Retry tokens are the first leak. A naive Polly policy with three exponential retries and no circuit breaker turns a flaky upstream into a triple bill on every spike. The fix is boring: a typed HttpClient with a circuit breaker, a retry budget per minute, and a fallback path that returns a cached or smaller-model answer instead of hammering the same endpoint. Retries belong on transient failures, not on rate limits and not on content filter rejections.

Embedding re-index is the second. Teams pick text-embedding-3-large on day one, ship two million documents, and then realise that any frontier change forces a full re-index at full price. The architectural choice that pays back is a content-addressed embedding cache keyed by document hash plus model name plus chunking parameters. Re-index becomes incremental, and rollback to a previous model is a config flip instead of a weekend.

Fine-tunes that did not scale are the third.
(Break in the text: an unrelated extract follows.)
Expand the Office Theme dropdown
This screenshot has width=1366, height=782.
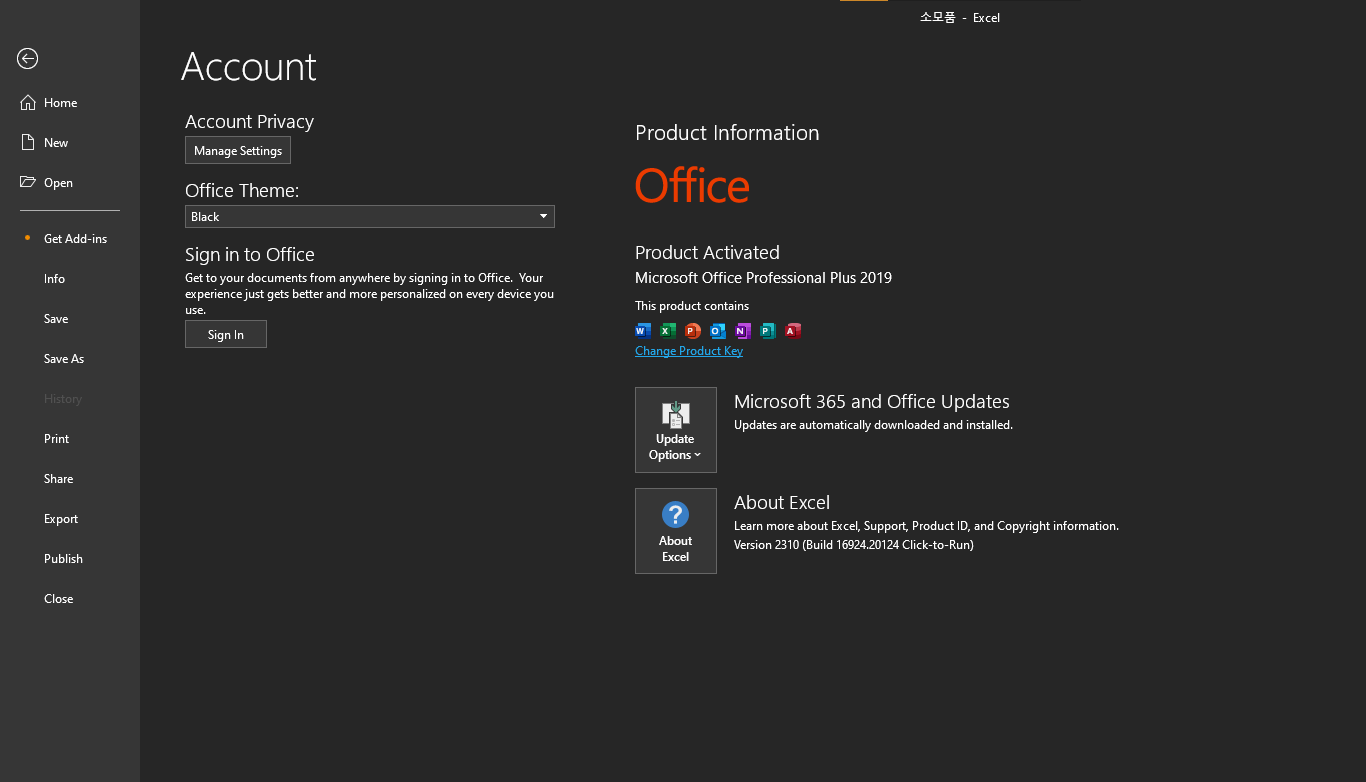(x=543, y=216)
Someone fine-tuned GPT-4o on five hundred examples to fix a tone problem, the per-token cost jumped, and the quality gain evaporated under real traffic. Smaller models on hot paths almost always win. Route classification and extraction to a Mini variant, reserve the large model for the long-tail reasoning step, and measure the routing decision instead of guessing. The cost curve flattens immediately.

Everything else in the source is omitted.